Partir Autrement

1 août 2015

Gorafe

Gorafe tire son origine du mot arabe «Gaurab» qui signifie «pièces en hauteur», faisant allusion aux maisons troglodytes creusées à environ 150 m au-dessus du sol au cours du 12e siècle. À côté des cuevas restaurées, on trouve plusieurs de ces cavités délaissées, présence silencieuse d’un habitat qui remonte à l’époque de l’invasion arabe. Que ce soit en bordure de route, le long des escarpements rocheux ou discrètement dissimulées en arrière d’un village, elles sont là énigmatiques et offertes à tous les temps.
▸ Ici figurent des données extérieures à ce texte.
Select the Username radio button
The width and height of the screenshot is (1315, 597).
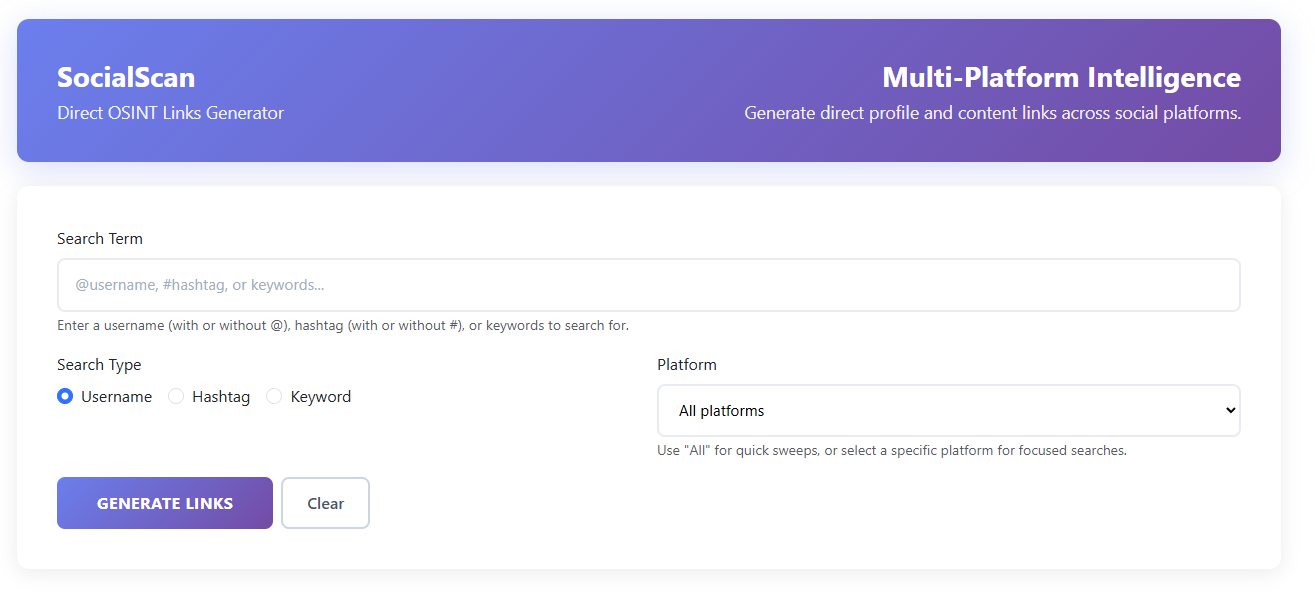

Certaines cavités peuvent remonter jusqu’à 4 000 ans. C’est ce qu’affirme le maire en tout cas. Elles ont été formées par l’assèchement d’un immense lac qui se trouvait ici à la préhistoire, et qui a creusé la roche en se retirant. On connaît leur histoire à partir de la conquête arabe. À cette époque, elles avaient surtout une utilité militaire. Elles servaient de forteresses, de miradors, d’entrepôts et de refuges en cas d’attaque. Les habitations troglodytiques se sont surtout développées à partir du 19e siècle. La population augmentant, comme il n’y avait pas d’espace pour construire les habitations, on a commencé à creuser dans les montagnes environnantes. Il n’y avait ni eau courante, ni électricité, ni assainissement. Au milieu du 20e siècle, une crise économique a entraîné une migration de la population hors de la région, et la majorité des cavités ont été abandonnées. C’est à cette époque que l’Espagne a relevé le défi de l’urbanisation sous Franco. Aujourd’hui, on assiste, a contrario, à un retour à la terre.